Problem description: Count the lines in the items below that contain the word "Choose", and give only the number.

Task input:
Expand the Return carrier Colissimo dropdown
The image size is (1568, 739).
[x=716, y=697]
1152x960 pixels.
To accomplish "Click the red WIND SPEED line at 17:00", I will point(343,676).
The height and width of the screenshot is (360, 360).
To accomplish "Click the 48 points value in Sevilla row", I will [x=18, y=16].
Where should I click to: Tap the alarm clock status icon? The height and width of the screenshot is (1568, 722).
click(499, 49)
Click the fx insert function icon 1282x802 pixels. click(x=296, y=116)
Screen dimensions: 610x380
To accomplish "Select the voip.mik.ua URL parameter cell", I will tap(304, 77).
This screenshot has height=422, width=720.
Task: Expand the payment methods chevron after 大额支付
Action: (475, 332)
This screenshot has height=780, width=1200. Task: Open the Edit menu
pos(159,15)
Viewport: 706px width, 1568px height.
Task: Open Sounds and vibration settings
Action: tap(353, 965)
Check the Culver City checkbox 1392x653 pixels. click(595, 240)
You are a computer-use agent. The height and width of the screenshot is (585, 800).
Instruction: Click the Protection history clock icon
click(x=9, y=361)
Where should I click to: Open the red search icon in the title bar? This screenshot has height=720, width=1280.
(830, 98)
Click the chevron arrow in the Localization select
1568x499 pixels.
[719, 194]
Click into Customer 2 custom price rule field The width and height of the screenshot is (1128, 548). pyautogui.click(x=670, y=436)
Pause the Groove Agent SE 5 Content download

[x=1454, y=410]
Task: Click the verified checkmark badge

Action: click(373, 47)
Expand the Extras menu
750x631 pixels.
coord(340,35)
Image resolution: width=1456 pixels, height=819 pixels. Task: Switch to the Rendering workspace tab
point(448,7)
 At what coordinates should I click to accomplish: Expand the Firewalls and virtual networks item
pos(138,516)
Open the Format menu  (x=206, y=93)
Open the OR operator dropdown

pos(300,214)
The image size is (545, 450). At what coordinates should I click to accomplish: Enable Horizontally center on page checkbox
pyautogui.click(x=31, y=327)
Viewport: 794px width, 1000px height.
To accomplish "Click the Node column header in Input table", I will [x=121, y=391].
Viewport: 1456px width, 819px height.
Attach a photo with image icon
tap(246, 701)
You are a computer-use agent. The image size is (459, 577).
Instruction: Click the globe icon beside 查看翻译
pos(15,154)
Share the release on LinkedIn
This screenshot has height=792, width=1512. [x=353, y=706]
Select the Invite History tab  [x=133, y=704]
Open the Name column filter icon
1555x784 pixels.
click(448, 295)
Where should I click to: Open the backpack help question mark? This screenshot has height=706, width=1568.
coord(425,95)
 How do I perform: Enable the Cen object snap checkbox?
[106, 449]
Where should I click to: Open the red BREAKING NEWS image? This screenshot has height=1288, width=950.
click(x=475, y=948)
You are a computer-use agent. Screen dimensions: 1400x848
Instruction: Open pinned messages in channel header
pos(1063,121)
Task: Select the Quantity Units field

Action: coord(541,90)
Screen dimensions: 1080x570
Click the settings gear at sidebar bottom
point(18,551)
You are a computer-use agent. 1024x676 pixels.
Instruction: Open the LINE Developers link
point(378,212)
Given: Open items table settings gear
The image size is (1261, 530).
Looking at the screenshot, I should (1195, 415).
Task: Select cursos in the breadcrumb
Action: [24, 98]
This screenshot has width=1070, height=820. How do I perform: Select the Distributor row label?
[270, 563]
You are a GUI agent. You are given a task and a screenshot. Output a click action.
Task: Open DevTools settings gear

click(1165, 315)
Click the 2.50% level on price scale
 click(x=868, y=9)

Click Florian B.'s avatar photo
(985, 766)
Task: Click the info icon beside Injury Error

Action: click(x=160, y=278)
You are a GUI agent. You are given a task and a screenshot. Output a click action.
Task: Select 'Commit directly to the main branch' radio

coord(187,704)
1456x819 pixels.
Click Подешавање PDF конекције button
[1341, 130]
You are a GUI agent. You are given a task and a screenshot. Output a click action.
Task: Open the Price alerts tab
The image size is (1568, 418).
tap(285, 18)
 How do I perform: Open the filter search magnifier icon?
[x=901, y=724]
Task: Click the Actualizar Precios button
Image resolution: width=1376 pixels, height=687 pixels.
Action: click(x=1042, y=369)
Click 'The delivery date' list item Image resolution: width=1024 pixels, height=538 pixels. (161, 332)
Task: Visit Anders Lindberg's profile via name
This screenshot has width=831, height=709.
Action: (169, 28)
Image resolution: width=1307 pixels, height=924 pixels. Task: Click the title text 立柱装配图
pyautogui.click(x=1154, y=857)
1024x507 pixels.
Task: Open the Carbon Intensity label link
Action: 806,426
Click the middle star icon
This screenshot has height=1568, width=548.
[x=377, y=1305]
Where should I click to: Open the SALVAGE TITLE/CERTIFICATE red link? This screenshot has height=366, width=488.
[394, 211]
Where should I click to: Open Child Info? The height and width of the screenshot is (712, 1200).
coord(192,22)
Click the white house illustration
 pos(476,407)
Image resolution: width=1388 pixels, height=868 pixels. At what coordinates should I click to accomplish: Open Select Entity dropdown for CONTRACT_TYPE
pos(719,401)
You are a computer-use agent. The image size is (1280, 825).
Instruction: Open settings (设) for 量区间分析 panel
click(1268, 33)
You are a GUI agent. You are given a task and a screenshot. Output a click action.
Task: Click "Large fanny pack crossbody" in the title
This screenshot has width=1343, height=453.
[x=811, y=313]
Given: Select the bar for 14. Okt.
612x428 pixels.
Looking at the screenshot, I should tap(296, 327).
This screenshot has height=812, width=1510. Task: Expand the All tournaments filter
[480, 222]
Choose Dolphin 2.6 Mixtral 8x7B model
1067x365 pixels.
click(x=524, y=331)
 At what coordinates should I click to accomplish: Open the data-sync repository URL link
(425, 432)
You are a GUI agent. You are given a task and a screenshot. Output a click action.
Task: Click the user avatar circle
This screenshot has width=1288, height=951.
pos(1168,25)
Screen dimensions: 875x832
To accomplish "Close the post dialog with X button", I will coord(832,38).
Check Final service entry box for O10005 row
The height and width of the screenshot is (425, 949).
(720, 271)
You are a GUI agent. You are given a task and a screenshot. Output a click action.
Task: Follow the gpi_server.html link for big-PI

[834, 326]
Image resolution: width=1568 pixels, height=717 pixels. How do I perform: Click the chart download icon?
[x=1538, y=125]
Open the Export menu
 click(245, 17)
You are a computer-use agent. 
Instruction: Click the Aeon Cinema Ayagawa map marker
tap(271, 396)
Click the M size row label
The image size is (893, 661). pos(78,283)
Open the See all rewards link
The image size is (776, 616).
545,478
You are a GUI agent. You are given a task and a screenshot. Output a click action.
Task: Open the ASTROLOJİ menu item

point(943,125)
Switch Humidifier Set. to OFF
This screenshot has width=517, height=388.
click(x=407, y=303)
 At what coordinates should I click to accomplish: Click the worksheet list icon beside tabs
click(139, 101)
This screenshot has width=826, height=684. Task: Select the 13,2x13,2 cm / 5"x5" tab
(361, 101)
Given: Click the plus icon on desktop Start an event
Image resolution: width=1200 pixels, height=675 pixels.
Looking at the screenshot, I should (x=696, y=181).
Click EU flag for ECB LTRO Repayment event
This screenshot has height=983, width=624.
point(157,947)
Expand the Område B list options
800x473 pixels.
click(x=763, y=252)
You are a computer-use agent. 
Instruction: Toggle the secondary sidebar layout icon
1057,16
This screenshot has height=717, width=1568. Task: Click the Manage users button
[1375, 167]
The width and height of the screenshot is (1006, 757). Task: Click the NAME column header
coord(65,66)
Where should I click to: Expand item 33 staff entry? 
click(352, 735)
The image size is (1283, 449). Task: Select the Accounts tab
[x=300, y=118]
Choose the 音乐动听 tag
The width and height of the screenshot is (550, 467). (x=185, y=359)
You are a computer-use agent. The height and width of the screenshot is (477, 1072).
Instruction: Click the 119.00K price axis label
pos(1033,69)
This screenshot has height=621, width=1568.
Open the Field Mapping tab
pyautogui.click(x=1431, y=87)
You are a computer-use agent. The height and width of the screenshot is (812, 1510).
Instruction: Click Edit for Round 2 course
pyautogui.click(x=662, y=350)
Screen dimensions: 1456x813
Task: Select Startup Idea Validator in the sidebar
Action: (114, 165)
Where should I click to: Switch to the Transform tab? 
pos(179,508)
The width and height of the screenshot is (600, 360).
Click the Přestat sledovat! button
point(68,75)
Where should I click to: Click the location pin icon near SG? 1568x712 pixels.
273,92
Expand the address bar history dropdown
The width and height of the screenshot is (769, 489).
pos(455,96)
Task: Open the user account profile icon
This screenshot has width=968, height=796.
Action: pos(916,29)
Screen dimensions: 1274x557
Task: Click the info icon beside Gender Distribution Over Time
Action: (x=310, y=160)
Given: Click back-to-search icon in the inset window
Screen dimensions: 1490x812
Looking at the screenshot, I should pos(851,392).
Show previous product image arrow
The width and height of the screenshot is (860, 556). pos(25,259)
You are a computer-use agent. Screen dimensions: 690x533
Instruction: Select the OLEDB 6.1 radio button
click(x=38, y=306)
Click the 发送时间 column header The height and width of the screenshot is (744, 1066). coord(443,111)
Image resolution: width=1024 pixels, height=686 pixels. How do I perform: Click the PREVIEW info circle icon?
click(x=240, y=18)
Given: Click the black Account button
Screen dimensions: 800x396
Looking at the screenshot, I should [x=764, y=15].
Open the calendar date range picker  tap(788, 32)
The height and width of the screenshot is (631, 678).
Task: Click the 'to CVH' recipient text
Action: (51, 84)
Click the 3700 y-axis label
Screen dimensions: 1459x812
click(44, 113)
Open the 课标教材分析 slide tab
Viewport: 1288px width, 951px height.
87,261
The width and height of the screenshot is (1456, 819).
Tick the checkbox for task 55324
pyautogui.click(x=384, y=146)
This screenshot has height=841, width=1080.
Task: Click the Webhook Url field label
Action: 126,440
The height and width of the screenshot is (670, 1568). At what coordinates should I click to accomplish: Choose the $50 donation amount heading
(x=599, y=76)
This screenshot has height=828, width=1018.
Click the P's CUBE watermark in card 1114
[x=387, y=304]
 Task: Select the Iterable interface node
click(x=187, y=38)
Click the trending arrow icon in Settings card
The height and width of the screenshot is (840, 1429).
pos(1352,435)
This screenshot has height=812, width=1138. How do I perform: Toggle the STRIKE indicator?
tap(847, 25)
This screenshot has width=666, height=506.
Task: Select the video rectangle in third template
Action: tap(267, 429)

Task solution: 3